Heute ist der 23.09.2017

Über eine verstärkte Einbeziehung von Frauen in den Entscheidungsprozess der Entwicklungszusammenarbeit

Von Rebecka Sommer

Die obenstehende Karikatur zeigt anschaulich, dass nicht alle Menschen die gleichen Vorraussetzungen und Bedürfnisse haben. Die Welt wäre nicht ein „gerechterer“ Ort wenn alle Menschen gleich behandelt werden würden. Stattdessen ist es wichtig auf die unterschiedlichen Bedürfnisse der Menschen einzugehen, um jedem einzelnen die gleichen Chancen und Möglichkeiten zu gewähren.

 

So lässt sich die Geschichte des Bildes oben auch auf das echte Leben projizieren, zum Beispiel auf die Entwicklungshilfe und -zusammenarbeit. Von den über 1 Milliarde Menschen auf dieser Welt die in Armut leben, machen 70 % Frauen und Kinder aus. Ihre Probleme unterscheiden sich häufig erheblich von Männern. Manche Frauen müssen alleinerziehend für ihre Kinder sorgen, in einer Gesellschaft, die ihnen kaum Arbeitsmöglichkeiten bietet. Andere wiederum werden von ihren Partnern geschlagen oder misshandelt. Wieder andere Frauen werden durch ihre Armut in die Prostitution gedrängt. Viele dieser Probleme können von Frauen besser nachvollzogen und verstanden werden, weshalb es grade in der Integrations- und Entwicklungsarbeit wichtig ist, dass diese Sichtweise ausreichend vertreten ist.

 

Aus meiner persönlichen Erfahrung als Studentin der Sozial- und Kulturanthropologie, ein Fach dessen Absolventen häufig in die Entwicklungszusammenarbeit gehen, kann ich sagen dass mindestens ebenso viele Frauen wie Männer daran interessiert sind Entwicklungshilfe zu leisten. Tatsächlich jedoch findet man in den Führungspositionen der deutschen Entwicklungsarbeit, wie auch in höheren Positionen im Allgemeinen, immer noch deutlich mehr Männer als Frauen.

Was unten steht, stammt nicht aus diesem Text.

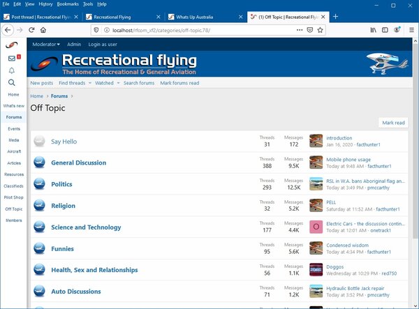Open the Bookmarks menu in menu bar
Viewport: 419px width, 309px height.
point(68,4)
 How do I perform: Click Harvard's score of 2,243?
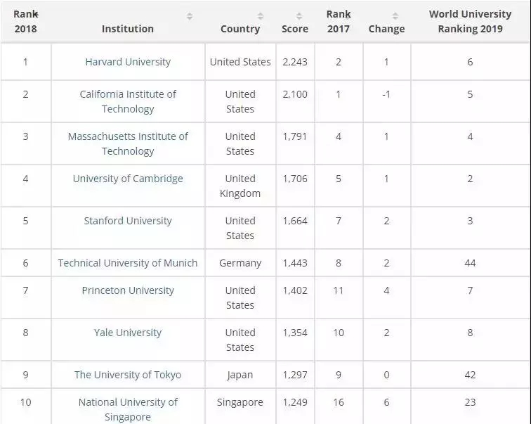click(295, 62)
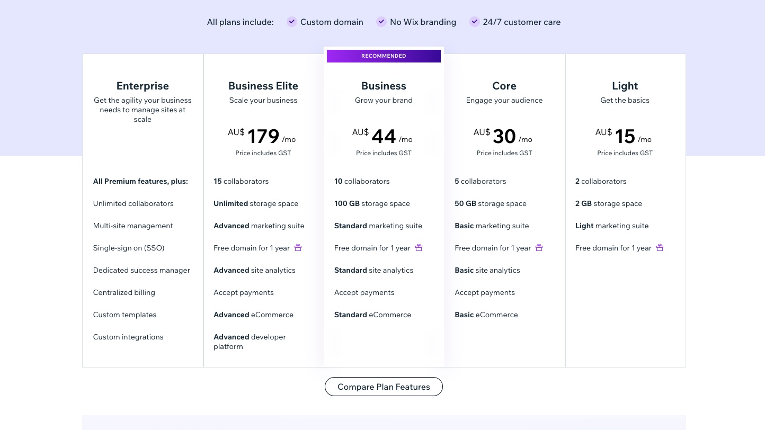This screenshot has width=765, height=430.
Task: Click the checkmark badge beside 24/7 customer care
Action: [x=475, y=22]
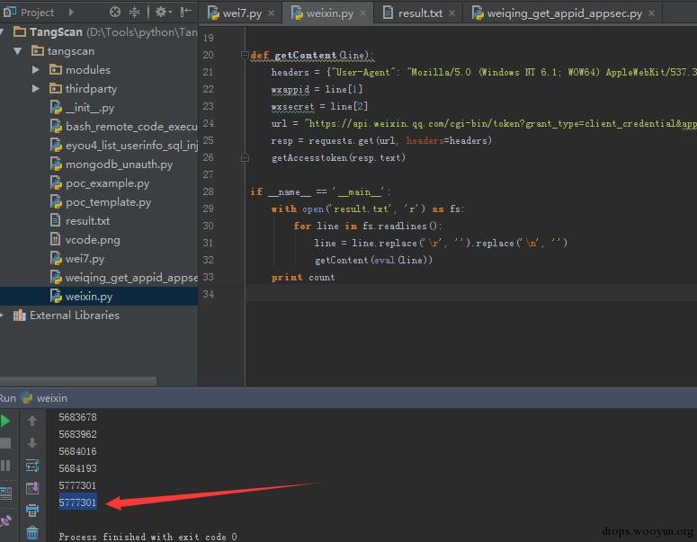Click the down arrow in Run console
The height and width of the screenshot is (542, 697).
pos(32,443)
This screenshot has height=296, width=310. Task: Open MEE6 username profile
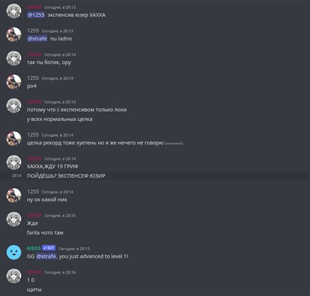click(34, 248)
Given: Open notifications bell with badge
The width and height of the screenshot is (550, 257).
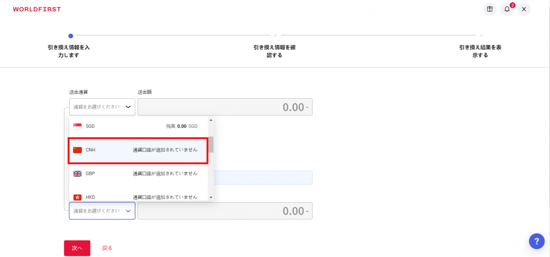Looking at the screenshot, I should point(507,9).
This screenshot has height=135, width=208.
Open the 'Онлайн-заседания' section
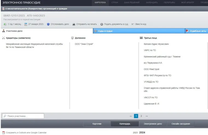[181, 124]
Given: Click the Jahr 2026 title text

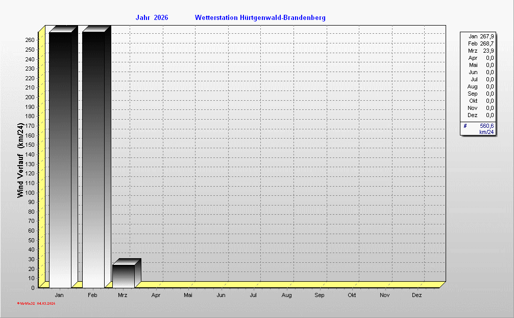Looking at the screenshot, I should pyautogui.click(x=152, y=18).
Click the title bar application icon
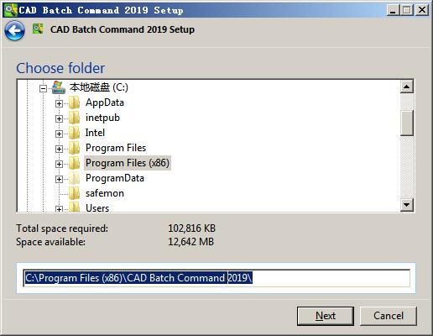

Laut dem deutschen Institut für Wirtschaftsforschung lag der Anteil von Frauen in Führungspositionen in der Privatwirtschaft 2010 bei 30%. Infolge dessen, werden viele Entwicklungsmaßnahmen innerhalb und mithilfe vorwiegend männlich geprägter Strukturen und Institutionen umgesetzt.

 

Um nun die Probleme und Schwierigkeiten von Frauen zu beurteilen und auf ihre Bedürfnisse richtig einzugehen, ist es wichtig dass in Zukunft mehr Frauen in der Entwicklungshilfe tätig werden und gleichberechtigt die Prozesse mit gestalten.